╔══

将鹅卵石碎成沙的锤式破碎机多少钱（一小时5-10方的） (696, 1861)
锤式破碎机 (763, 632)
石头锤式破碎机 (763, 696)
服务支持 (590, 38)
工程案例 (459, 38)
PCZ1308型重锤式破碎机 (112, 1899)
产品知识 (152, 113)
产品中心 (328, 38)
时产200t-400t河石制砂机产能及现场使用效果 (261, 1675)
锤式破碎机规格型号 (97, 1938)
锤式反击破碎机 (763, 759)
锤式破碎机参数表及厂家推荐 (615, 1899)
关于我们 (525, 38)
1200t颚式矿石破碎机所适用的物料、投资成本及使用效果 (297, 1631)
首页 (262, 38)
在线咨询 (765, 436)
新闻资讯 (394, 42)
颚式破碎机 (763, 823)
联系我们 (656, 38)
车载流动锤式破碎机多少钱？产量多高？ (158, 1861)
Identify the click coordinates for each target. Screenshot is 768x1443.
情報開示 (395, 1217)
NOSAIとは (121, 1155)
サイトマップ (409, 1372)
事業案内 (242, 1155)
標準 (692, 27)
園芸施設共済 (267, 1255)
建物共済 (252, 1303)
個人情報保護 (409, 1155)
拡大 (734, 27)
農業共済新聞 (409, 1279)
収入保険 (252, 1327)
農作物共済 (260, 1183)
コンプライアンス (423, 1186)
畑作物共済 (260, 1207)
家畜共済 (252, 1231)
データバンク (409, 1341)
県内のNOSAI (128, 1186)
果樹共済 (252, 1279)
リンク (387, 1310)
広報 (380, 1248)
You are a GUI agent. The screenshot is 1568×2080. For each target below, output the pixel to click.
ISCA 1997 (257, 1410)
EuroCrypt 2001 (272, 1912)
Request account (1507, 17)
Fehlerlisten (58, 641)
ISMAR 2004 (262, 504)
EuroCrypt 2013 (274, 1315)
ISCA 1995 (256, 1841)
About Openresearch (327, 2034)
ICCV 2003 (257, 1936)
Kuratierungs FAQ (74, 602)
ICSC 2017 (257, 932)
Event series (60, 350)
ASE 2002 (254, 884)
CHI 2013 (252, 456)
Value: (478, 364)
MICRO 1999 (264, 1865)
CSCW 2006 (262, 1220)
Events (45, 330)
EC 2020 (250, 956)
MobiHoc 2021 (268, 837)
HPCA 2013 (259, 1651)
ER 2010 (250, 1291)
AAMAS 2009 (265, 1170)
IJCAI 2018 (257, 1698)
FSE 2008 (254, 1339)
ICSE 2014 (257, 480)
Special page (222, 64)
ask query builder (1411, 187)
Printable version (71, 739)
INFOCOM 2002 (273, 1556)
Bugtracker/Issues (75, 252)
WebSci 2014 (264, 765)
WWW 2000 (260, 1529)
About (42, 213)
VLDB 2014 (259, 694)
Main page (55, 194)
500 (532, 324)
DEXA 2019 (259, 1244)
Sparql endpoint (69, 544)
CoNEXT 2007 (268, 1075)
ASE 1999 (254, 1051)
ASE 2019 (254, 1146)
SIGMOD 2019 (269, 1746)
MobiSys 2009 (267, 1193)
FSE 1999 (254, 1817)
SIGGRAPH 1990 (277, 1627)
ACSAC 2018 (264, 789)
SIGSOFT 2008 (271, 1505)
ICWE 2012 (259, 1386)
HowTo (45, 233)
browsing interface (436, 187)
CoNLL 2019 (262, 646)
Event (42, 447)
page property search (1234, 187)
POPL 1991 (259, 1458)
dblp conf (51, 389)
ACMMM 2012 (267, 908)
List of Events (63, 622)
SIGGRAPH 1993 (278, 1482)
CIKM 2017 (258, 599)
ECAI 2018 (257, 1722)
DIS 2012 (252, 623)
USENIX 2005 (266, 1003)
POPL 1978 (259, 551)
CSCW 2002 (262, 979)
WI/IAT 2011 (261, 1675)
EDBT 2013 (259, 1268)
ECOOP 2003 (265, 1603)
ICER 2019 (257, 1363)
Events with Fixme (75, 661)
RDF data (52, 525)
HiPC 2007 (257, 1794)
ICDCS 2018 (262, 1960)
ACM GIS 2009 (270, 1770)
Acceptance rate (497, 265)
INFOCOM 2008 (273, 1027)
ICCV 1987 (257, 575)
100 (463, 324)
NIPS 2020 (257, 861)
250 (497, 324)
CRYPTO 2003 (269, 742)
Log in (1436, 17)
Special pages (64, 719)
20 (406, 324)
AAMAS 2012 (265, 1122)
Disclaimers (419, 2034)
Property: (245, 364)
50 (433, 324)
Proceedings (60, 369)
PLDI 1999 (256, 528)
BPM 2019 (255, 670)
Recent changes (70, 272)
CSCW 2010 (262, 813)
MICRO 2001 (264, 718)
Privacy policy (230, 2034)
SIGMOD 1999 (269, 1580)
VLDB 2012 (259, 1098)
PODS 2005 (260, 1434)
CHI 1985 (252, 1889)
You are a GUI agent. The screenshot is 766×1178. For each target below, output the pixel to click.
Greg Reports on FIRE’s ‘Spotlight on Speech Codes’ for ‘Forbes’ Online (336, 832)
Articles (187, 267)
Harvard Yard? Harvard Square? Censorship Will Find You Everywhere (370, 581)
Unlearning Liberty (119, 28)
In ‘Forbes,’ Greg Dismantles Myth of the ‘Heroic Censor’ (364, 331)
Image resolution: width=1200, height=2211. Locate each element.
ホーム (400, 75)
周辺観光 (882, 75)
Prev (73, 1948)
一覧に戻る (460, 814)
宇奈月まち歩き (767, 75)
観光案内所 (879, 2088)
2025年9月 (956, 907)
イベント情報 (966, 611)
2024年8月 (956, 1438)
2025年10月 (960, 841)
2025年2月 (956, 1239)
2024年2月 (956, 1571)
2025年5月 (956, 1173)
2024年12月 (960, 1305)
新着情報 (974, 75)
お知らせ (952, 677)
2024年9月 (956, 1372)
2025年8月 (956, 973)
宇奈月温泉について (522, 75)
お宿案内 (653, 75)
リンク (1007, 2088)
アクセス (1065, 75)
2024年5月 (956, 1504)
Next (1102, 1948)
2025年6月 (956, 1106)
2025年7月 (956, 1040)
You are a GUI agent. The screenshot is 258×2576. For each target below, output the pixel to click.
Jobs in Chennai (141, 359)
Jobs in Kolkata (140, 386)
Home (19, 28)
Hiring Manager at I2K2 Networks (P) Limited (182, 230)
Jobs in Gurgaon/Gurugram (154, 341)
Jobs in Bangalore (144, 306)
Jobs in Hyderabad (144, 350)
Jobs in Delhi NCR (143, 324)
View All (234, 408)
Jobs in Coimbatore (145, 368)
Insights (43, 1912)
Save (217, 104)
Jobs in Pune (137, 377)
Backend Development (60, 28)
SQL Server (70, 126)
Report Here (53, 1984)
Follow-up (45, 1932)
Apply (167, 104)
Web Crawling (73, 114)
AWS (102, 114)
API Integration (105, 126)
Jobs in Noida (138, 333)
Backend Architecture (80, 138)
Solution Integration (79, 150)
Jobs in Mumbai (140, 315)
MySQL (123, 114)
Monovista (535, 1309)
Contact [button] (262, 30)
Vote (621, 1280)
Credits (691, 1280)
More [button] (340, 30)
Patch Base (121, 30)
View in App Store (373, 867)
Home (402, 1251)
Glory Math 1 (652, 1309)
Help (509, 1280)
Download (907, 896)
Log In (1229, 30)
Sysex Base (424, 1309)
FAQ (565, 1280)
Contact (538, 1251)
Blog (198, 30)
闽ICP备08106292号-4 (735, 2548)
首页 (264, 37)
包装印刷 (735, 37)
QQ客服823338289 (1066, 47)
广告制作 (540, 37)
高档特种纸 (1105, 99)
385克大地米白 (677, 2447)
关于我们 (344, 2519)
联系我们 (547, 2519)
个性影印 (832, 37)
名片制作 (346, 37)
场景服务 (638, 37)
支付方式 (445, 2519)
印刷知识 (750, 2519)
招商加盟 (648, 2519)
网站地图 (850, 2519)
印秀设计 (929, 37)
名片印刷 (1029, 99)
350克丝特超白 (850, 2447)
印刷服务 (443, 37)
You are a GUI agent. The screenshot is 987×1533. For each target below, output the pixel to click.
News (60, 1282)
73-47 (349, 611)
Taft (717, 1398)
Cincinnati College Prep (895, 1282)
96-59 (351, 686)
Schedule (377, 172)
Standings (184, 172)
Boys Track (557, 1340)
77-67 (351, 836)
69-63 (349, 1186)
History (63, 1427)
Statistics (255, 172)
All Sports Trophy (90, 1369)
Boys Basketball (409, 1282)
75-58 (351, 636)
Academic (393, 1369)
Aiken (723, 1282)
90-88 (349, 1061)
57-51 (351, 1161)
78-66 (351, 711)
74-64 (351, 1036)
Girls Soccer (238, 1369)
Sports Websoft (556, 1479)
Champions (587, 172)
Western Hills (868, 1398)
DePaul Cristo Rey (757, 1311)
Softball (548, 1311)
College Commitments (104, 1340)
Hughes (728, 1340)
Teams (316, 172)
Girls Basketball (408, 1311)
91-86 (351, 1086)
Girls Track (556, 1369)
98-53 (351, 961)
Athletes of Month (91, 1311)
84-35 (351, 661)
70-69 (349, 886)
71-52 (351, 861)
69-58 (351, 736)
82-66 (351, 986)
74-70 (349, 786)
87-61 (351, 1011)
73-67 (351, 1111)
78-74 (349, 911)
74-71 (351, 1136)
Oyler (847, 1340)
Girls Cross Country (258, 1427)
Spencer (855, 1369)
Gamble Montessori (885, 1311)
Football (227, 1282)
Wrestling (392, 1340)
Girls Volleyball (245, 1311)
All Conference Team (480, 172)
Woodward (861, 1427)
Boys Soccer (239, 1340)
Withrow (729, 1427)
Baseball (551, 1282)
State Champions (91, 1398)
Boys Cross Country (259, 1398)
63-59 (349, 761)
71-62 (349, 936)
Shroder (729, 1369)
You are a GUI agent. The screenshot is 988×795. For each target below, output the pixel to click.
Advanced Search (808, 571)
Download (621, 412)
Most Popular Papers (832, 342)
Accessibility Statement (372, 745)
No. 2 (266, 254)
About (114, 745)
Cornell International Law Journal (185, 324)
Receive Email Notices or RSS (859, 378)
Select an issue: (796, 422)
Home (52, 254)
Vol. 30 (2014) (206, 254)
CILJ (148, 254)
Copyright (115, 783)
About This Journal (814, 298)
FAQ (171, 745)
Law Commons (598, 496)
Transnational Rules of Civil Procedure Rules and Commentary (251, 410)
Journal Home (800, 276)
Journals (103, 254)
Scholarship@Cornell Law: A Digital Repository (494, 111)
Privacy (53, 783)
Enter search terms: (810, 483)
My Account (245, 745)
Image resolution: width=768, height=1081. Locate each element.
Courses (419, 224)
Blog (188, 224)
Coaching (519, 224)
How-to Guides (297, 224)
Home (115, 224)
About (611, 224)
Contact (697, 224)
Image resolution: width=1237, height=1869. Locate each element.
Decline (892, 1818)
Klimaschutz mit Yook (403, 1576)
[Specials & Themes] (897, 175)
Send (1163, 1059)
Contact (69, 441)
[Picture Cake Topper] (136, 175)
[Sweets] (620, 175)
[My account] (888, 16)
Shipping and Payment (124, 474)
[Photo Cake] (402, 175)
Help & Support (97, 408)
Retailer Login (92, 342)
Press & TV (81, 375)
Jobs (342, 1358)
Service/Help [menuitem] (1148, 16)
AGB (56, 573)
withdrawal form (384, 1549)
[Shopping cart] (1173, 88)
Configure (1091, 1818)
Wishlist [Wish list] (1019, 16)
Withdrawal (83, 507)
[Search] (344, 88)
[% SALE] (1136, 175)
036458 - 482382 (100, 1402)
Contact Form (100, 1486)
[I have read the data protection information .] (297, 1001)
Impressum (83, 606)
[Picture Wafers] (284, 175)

╚══

WHAT THIS TASK INVOLVES:
Copy the rows above word for word, starting with the very first row and ending with the row that contains "園芸施設共済 (267, 1255)", including that row.

FINISHED EXERCISE:
将鹅卵石碎成沙的锤式破碎机多少钱（一小时5-10方的） (696, 1861)
锤式破碎机 (763, 632)
石头锤式破碎机 (763, 696)
服务支持 (590, 38)
工程案例 (459, 38)
PCZ1308型重锤式破碎机 (112, 1899)
产品知识 (152, 113)
产品中心 (328, 38)
时产200t-400t河石制砂机产能及现场使用效果 (261, 1675)
锤式破碎机规格型号 (97, 1938)
锤式反击破碎机 (763, 759)
锤式破碎机参数表及厂家推荐 (615, 1899)
关于我们 (525, 38)
1200t颚式矿石破碎机所适用的物料、投资成本及使用效果 (297, 1631)
首页 (262, 38)
在线咨询 (765, 436)
新闻资讯 (394, 42)
颚式破碎机 (763, 823)
联系我们 (656, 38)
车载流动锤式破碎机多少钱？产量多高？ (158, 1861)
Identify the click coordinates for each target. Screenshot is 768x1443.
情報開示 (395, 1217)
NOSAIとは (121, 1155)
サイトマップ (409, 1372)
事業案内 (242, 1155)
標準 (692, 27)
園芸施設共済 (267, 1255)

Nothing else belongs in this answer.